I am passionate about developing open source software that puts deep learning models in the hands of biologists at the bench.
Early in my career as an undergraduate at Smith College working with Michael Barresi, I was faced with a challenge: how to quantify and describe disruptions to 3D biological structures. To tackle this problem, I sought out a collaboration with a professor in statistics and together with my mentor, we were able to develop a python package, ΔSCOPE, which could successfully identify specific aberrations in 3D biological structures. After presenting my work and discovering others interested in applying my method to their data, I began to learn about the best practices for open source software and the hard work that goes into making software accessible.

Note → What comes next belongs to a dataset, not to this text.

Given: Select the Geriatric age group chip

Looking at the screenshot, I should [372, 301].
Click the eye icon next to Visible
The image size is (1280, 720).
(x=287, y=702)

As a graduate student at Caltech working with David Van Valen, I had the opportunity to pursue my interest in image analysis while expanding my machine learning skills. My first challenge was to develop a new method for optical pooled screens that generated a pattern in the cell which could be visualized in a single round of imaging and used to uniquely identify each cell; however, this method exceeded the ability of humans to decrypt. To surmount this new obstacle, I turned to supervised deep learning models, which while powerful require large datasets labeled with ground truth annotations in order to be effective. To develop this model, I built tools to enable a human-in-the-loop data annotation process paired with crowd-sourced annotators, to accelerate this process. My combined experience both as a bench experimentalist and a model developer has taught me to comprehensively design experiments that complement the strengths and weaknesses of one domain with that of the other.
Thus far, the models that I have worked on have largely focused on tasks that humans can perform accurately but slowly. These models seek to accelerate routine data analysis tasks through a one-time investment in generating an annotated training dataset. In the future, I am excited to explore the types of insights that deep learning models can provide on datasets where the patterns are not readily apparent to the human eye. As we push the boundaries of knowledge generation using deep learning, it will become essential to have a framework in place for rigorous experimental validation of any new insights and hypotheses derived from deep learning models. With my combined background in experimental method and deep learning model development, I am prepared to extract biological insight from these models while jointly designing rigorous experimental validation of new hypotheses.